### EXERCISE INSTRUCTIONS
Reproduce every line of the material below verbatim, leaving out the pictures.

### Material from a data source
——

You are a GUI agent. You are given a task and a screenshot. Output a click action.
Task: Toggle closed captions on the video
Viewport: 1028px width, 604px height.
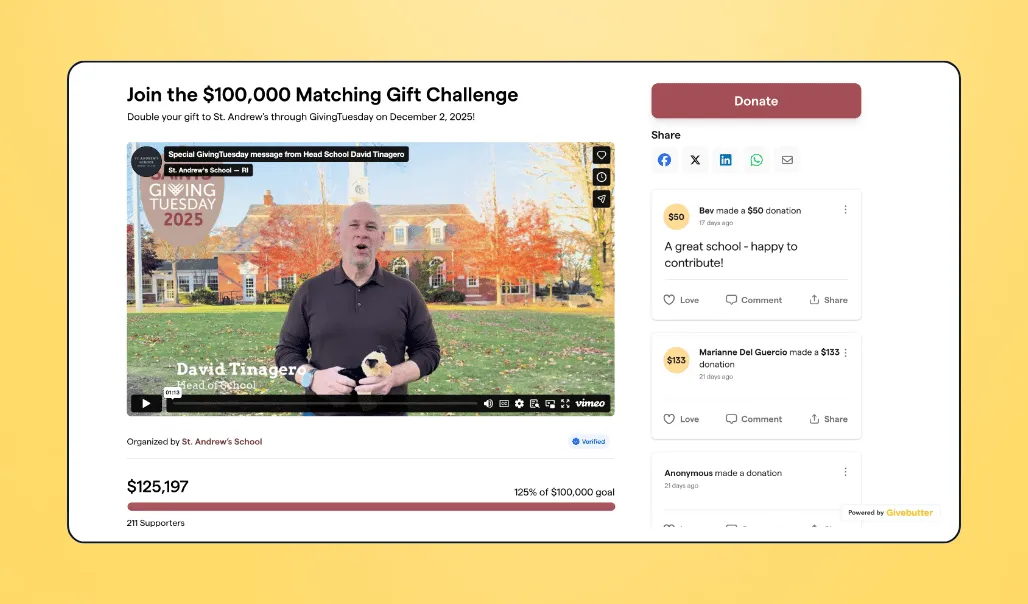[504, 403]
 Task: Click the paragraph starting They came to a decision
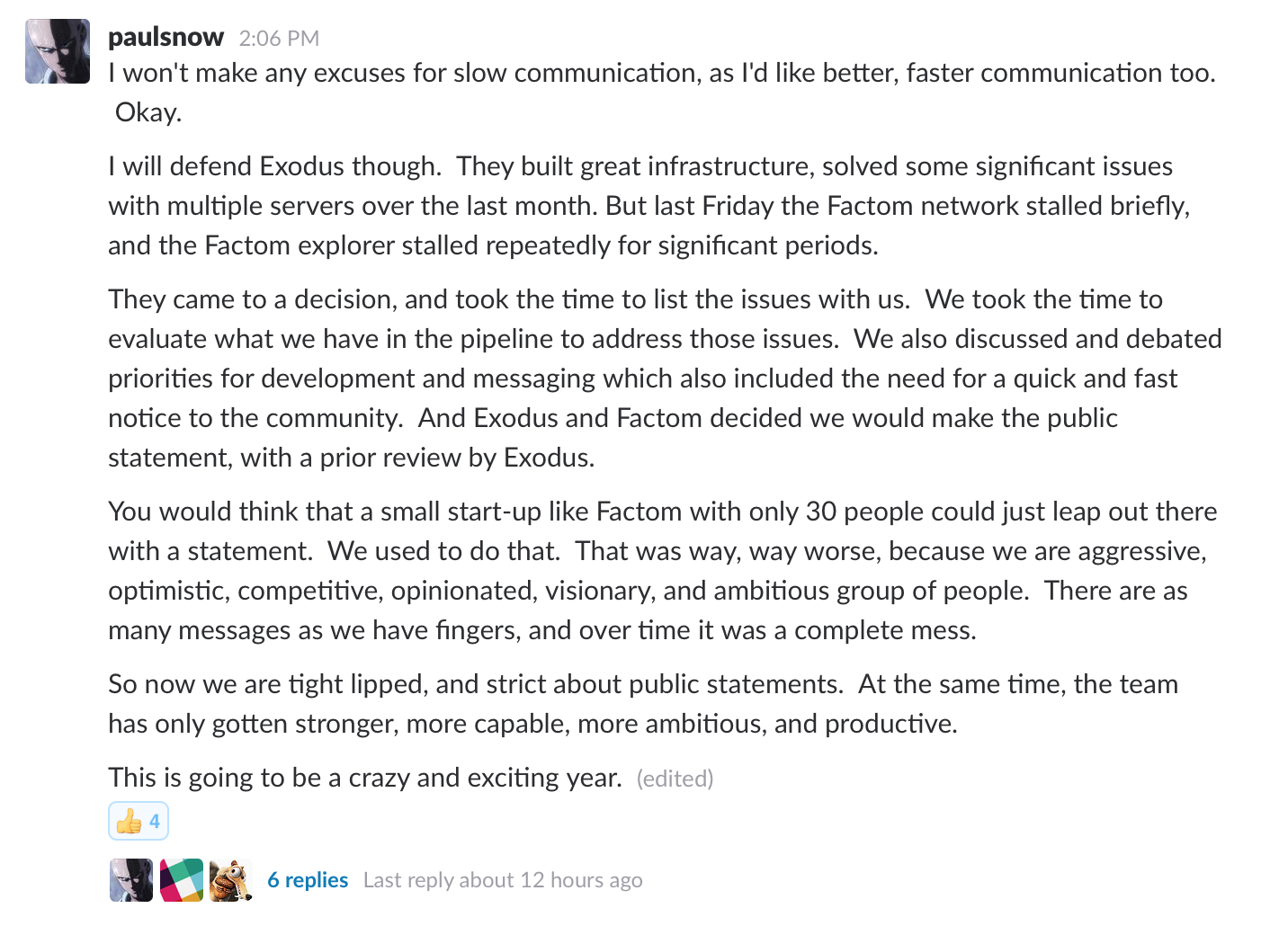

——

### RESPONSE
You are a GUI agent. You are given a task and a screenshot. Output a click action.
Task: Toggle closed captions on the video
Viewport: 1028px width, 604px height.
[504, 403]
 Task: Click the paragraph starting They came to a decision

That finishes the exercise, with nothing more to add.